DATASET EXTRACT Start Marker

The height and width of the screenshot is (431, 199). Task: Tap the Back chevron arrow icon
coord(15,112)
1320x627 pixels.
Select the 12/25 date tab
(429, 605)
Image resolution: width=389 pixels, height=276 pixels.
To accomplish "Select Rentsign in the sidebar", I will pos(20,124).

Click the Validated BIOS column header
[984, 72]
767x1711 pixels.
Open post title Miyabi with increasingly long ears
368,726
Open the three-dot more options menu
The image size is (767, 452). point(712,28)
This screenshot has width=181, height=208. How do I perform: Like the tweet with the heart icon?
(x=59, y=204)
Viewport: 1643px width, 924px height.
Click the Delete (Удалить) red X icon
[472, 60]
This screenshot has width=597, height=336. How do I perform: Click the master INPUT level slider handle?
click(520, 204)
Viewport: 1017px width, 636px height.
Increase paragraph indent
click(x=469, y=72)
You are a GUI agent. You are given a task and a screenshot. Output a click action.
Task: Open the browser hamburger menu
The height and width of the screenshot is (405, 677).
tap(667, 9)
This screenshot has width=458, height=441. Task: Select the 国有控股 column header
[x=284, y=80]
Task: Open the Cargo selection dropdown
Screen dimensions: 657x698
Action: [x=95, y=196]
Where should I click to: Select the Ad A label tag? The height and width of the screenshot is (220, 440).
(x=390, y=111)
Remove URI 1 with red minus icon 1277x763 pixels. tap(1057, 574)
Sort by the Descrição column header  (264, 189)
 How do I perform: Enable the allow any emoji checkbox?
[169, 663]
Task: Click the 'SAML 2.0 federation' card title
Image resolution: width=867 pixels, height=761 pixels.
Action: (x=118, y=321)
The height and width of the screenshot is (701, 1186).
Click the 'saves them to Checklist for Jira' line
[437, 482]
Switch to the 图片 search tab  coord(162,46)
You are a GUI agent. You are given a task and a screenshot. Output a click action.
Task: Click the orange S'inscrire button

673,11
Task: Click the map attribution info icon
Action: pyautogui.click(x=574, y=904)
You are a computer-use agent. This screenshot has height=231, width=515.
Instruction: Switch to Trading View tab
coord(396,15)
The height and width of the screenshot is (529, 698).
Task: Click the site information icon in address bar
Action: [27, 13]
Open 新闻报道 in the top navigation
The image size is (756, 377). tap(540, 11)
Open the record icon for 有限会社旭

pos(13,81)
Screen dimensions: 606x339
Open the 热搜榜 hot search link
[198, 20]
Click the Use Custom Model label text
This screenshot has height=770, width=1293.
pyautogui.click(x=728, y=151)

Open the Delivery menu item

DATASET EXTRACT End Marker

Return, word for word, the lines from the one containing "Click the Use Custom Model label text" through the end of the data above, both ends included, and nothing else.

Click the Use Custom Model label text
This screenshot has height=770, width=1293.
pyautogui.click(x=728, y=151)

Open the Delivery menu item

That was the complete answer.